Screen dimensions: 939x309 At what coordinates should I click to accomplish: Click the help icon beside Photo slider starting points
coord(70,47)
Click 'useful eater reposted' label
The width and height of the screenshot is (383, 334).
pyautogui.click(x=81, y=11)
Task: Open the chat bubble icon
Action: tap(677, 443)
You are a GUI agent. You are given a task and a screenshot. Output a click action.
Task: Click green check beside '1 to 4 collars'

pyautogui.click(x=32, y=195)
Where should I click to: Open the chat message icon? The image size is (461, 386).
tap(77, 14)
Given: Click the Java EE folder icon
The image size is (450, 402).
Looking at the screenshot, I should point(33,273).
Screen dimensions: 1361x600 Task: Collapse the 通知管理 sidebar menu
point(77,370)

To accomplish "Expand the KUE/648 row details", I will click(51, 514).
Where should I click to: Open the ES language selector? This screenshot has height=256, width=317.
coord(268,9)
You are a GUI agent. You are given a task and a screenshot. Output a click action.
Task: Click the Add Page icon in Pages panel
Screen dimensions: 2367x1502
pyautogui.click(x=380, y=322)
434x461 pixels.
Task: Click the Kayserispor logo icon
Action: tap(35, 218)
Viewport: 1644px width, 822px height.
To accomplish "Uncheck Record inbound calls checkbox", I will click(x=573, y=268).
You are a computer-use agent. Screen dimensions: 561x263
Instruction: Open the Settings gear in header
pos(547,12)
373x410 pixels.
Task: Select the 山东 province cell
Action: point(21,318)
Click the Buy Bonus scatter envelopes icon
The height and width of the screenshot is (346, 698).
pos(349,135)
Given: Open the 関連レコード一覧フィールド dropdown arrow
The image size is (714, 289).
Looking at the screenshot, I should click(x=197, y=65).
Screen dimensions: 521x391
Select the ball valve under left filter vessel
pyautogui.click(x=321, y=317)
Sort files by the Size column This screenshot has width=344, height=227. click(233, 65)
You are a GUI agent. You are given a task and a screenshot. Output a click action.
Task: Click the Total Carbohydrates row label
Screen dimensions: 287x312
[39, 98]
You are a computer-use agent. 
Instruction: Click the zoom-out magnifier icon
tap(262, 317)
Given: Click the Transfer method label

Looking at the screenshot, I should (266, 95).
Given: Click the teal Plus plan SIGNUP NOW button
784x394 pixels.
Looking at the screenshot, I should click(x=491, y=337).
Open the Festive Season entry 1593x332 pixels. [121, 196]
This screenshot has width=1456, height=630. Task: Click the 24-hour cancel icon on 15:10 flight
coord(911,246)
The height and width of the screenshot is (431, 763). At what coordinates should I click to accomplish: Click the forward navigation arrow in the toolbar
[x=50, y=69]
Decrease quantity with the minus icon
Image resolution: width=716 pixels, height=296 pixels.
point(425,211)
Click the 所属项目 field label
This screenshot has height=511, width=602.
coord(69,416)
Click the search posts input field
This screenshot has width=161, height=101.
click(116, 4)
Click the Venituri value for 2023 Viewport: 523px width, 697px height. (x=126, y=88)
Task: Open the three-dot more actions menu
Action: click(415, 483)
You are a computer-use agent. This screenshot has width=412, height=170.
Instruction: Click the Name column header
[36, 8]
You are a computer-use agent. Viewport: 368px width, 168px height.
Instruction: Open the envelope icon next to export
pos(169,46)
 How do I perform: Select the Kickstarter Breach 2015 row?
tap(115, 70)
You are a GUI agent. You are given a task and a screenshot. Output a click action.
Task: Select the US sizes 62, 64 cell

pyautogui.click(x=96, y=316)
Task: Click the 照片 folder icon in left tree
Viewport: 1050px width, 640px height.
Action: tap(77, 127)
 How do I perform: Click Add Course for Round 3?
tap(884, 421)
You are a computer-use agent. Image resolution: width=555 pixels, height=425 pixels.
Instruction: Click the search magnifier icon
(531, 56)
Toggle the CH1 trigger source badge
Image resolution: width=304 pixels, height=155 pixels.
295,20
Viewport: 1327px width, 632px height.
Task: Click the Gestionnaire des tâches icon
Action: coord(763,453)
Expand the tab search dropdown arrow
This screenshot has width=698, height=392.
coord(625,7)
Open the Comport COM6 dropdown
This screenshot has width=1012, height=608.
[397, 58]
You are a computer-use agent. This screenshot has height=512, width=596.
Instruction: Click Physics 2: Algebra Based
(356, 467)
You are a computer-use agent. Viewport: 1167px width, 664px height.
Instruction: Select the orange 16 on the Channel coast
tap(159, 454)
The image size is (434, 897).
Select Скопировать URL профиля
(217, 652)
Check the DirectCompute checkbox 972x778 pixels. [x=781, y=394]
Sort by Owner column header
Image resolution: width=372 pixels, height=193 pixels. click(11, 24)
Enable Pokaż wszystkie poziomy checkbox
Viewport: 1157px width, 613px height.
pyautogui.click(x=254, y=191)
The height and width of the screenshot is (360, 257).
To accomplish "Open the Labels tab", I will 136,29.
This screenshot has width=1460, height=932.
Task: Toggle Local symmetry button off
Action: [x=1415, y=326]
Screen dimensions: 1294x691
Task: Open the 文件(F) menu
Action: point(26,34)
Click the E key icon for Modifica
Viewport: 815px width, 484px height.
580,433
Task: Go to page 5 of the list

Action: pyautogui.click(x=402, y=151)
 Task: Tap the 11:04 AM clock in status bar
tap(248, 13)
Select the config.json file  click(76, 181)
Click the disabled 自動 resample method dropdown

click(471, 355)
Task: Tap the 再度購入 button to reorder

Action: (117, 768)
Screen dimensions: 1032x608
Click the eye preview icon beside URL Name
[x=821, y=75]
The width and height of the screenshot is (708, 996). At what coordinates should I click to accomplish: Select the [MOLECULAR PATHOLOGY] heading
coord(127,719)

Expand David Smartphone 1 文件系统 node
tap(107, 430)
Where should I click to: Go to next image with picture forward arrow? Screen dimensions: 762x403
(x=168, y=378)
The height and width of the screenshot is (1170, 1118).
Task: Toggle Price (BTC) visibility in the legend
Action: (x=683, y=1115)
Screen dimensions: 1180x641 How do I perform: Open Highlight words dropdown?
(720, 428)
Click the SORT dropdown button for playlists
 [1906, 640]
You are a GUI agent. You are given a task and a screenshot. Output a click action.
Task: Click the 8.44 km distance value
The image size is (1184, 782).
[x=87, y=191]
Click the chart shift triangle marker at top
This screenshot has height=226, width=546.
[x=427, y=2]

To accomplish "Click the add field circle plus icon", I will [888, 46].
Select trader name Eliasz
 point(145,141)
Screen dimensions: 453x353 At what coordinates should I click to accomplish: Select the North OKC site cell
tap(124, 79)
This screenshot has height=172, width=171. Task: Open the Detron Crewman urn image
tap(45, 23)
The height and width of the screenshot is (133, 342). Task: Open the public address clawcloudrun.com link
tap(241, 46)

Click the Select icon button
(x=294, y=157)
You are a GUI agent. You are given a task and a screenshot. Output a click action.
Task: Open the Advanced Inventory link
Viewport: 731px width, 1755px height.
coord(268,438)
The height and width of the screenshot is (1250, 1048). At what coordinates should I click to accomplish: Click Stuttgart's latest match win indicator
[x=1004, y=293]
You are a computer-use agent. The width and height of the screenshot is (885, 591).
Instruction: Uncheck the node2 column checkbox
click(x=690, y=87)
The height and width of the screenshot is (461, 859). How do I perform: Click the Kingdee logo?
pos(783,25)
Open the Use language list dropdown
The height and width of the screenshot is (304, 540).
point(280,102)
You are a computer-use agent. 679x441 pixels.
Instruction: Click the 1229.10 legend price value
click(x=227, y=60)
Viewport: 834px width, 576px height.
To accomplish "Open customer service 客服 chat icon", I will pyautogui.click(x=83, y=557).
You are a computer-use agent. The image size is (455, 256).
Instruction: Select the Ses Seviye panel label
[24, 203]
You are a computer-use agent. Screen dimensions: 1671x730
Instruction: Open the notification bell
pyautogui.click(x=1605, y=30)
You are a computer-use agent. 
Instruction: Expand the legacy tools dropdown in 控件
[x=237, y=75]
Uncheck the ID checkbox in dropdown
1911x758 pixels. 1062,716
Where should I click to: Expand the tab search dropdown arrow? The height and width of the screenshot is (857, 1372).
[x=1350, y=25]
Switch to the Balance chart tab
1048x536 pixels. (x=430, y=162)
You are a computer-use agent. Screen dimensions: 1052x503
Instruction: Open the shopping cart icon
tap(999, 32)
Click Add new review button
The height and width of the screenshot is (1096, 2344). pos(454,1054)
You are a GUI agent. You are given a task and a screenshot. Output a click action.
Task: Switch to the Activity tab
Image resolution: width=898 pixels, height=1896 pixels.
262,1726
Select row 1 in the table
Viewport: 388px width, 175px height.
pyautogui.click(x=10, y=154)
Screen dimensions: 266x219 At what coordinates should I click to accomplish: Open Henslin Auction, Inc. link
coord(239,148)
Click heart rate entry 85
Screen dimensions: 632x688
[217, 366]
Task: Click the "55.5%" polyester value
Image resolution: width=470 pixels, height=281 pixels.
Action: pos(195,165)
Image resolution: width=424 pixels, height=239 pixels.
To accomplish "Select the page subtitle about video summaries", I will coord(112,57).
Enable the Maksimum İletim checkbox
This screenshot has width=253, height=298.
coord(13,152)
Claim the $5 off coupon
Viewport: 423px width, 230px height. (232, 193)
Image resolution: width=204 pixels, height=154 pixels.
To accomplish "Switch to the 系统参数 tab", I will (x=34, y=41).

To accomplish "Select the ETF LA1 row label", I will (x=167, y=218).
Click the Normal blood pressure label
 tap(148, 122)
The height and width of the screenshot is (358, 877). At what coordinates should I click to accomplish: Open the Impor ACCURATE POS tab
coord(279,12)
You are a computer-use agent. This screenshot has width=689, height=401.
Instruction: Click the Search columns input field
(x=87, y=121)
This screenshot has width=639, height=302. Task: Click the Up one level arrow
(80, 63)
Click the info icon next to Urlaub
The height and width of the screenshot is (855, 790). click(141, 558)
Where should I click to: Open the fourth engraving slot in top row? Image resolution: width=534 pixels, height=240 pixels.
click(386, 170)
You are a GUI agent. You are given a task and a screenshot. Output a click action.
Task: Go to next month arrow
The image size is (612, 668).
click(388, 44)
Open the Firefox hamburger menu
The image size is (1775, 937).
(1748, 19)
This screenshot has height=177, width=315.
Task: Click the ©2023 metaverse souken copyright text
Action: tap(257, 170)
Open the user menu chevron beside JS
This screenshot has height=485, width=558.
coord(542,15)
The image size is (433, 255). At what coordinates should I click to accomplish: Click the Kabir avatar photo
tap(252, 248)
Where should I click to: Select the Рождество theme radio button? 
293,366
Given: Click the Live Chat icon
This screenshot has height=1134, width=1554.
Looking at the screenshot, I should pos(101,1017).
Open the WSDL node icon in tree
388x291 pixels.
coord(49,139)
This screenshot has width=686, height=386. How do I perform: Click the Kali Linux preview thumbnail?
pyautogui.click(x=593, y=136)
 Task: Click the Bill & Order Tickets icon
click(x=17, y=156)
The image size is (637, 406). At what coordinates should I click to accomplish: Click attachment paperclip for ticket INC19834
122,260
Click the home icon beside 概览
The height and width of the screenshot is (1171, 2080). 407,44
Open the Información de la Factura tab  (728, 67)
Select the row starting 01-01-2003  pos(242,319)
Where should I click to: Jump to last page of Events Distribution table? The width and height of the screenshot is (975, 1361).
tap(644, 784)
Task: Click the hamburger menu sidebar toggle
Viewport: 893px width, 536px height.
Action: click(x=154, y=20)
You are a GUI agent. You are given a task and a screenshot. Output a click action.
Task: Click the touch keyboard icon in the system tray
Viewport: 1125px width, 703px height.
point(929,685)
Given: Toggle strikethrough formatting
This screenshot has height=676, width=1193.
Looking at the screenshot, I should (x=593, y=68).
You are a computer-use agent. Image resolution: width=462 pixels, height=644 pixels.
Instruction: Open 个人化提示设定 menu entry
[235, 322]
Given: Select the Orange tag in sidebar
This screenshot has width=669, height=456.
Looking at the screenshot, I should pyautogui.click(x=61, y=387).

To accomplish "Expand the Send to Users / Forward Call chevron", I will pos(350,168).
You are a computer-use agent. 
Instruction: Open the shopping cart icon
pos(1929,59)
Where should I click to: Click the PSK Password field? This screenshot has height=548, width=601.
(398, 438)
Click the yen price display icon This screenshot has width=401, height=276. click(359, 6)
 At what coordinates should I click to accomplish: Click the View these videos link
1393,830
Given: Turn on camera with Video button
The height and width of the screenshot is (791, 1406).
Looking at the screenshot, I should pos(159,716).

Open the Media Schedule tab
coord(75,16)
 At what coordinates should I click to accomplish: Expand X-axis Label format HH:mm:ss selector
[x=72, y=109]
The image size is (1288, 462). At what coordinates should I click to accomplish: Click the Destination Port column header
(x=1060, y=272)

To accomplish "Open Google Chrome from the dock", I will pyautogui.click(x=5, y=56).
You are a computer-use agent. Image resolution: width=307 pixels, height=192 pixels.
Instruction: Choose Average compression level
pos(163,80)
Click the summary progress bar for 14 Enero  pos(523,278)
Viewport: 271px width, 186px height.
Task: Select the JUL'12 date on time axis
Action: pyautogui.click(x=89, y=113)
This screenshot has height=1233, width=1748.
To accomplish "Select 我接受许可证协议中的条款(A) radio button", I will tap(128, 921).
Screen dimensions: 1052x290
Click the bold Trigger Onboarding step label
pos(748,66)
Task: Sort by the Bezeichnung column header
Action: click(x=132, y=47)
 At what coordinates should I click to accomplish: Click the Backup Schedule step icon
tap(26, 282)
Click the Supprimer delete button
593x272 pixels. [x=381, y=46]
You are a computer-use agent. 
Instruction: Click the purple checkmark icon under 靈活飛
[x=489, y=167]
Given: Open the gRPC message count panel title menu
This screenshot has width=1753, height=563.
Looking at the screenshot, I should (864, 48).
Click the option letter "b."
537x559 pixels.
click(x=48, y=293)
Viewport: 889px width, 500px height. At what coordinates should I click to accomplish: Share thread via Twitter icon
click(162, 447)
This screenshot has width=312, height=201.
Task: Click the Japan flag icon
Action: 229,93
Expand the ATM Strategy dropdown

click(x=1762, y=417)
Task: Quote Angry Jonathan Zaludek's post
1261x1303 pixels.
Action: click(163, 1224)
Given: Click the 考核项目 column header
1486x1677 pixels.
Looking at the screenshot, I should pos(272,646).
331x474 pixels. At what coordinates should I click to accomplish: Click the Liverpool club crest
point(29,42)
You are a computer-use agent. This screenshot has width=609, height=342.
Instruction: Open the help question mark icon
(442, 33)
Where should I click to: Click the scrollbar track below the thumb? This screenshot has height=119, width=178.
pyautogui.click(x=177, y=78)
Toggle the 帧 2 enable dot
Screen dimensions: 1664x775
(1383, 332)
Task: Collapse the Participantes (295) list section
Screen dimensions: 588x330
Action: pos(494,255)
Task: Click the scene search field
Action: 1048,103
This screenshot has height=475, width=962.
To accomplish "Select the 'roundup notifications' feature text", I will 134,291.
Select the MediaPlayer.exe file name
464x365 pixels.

※

■ Task prompt: Reproduce verbatim the stretch of material from the line containing "The width and height of the screenshot is (708, 996)." through the line containing "tap(45, 23)", both lines included.

■ Task result:
The width and height of the screenshot is (708, 996). At what coordinates should I click to accomplish: Select the [MOLECULAR PATHOLOGY] heading
coord(127,719)

Expand David Smartphone 1 文件系统 node
tap(107, 430)
Where should I click to: Go to next image with picture forward arrow? Screen dimensions: 762x403
(x=168, y=378)
The height and width of the screenshot is (1170, 1118).
Task: Toggle Price (BTC) visibility in the legend
Action: (x=683, y=1115)
Screen dimensions: 1180x641 How do I perform: Open Highlight words dropdown?
(720, 428)
Click the SORT dropdown button for playlists
 [1906, 640]
You are a GUI agent. You are given a task and a screenshot. Output a click action.
Task: Click the 8.44 km distance value
The image size is (1184, 782).
[x=87, y=191]
Click the chart shift triangle marker at top
This screenshot has height=226, width=546.
[x=427, y=2]

To accomplish "Click the add field circle plus icon", I will [888, 46].
Select trader name Eliasz
 point(145,141)
Screen dimensions: 453x353 At what coordinates should I click to accomplish: Select the North OKC site cell
tap(124, 79)
This screenshot has height=172, width=171. Task: Open the Detron Crewman urn image
tap(45, 23)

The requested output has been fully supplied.